Semantic search is the technology that lets you type “cozy cottage with mountain views” and find properties described as “charming bungalow with scenic vistas” — even though the exact words don’t match. Understanding how it works helps you use it more effectively.


Traditional search engines look for exact word matches. If you search for “large backyard,” you only get listings that contain those exact words. Properties described with synonyms like “spacious yard,” “expansive lot,” or “oversized outdoor area” won’t appear — even though they’re exactly what you’re looking for.

This forces you to:

  • Run multiple searches with different phrasings
  • Learn the specific vocabulary each listing agent uses
  • Miss great properties because they weren’t described with your exact words

Example scenario:

You search for: “modern kitchen” Missed listings: “contemporary kitchen,” “updated appliances,” “recently renovated,” “chef’s kitchen,” “gourmet kitchen”

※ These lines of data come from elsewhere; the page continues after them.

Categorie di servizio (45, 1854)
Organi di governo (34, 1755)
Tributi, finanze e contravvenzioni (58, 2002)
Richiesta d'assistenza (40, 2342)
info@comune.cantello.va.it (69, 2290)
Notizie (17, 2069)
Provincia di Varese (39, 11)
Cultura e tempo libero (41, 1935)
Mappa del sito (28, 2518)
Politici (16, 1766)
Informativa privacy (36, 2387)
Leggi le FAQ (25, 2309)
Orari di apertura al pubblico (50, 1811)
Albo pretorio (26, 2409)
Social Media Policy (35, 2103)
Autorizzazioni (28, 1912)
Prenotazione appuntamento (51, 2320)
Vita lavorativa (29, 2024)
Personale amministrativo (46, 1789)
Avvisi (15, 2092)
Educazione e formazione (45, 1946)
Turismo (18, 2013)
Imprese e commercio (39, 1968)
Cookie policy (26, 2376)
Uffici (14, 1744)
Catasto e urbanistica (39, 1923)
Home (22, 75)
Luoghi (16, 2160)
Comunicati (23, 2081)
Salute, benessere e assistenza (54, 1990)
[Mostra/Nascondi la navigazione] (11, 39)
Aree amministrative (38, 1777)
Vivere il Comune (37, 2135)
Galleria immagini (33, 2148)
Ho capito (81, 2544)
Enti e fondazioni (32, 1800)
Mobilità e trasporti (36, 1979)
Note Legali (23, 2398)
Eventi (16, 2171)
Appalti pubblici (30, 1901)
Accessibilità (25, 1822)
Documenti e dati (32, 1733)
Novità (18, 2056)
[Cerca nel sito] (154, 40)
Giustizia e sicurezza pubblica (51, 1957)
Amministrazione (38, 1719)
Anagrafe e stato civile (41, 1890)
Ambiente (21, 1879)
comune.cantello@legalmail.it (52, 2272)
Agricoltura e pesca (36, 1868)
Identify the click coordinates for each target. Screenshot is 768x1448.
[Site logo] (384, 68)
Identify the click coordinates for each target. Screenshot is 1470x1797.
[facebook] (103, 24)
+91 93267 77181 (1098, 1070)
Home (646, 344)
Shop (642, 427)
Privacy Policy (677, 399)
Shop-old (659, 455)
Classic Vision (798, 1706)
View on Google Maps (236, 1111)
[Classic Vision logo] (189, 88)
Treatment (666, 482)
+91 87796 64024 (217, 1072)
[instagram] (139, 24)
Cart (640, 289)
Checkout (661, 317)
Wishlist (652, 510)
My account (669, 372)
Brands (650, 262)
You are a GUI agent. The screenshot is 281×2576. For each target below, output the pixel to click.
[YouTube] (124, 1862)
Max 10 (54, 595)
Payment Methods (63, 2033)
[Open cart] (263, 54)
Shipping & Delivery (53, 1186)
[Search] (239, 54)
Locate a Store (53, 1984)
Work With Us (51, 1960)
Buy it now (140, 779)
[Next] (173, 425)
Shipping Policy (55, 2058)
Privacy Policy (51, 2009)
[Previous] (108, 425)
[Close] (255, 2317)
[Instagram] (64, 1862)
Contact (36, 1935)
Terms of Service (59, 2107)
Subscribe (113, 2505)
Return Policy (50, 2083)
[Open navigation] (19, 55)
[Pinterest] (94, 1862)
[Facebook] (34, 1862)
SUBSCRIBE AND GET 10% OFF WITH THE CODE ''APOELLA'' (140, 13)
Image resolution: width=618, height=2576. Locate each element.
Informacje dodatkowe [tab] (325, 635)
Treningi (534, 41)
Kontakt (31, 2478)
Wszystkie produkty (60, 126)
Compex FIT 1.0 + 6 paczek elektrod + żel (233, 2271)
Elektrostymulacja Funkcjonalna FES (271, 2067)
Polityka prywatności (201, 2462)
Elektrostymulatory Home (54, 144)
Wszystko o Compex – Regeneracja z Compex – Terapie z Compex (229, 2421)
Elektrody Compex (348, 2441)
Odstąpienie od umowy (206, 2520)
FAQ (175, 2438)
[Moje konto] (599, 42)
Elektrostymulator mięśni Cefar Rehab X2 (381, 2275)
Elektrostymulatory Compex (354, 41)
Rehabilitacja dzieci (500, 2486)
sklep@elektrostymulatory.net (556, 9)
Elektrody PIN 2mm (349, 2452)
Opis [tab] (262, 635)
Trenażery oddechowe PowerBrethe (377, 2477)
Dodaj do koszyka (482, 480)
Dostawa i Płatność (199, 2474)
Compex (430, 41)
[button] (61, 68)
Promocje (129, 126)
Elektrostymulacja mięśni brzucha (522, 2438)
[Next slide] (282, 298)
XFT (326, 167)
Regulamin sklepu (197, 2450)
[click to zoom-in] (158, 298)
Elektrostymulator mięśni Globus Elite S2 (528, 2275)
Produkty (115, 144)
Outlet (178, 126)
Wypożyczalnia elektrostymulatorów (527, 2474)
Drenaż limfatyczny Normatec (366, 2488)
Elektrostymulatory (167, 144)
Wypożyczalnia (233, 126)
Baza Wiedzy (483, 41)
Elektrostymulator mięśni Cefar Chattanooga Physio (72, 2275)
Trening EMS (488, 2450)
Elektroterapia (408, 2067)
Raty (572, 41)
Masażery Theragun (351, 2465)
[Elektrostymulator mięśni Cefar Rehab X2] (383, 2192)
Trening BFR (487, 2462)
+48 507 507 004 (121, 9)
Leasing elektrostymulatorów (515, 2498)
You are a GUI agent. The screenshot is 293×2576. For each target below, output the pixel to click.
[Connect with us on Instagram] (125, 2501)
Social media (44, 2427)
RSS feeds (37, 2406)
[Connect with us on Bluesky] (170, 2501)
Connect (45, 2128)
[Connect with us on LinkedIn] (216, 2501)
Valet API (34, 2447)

You’d need to run six different searches to find all relevant properties!


Semantic search uses vector embeddings — a technique that converts text into mathematical representations that capture meaning, not just words.

Think of embeddings as coordinates in “meaning space.” Words and phrases with similar meanings are placed close together, even if they use different words:

"large backyard" → [0.21, 0.89, 0.34, ...] ← Close together in space
"spacious yard" → [0.23, 0.87, 0.36, ...] ← Similar coordinates
"expansive lot" → [0.19, 0.91, 0.32, ...] ← Nearby position
"tiny closet" → [0.81, 0.12, 0.73, ...] ← Far away (opposite meaning)

When you search for “large backyard,” the system:

  1. Converts your query into a vector
  2. Finds property descriptions with similar vectors
  3. Returns matches ranked by similarity (0-1 score)

Properties described as “spacious yard” score highly because their vector coordinates are close to “large backyard” in meaning space.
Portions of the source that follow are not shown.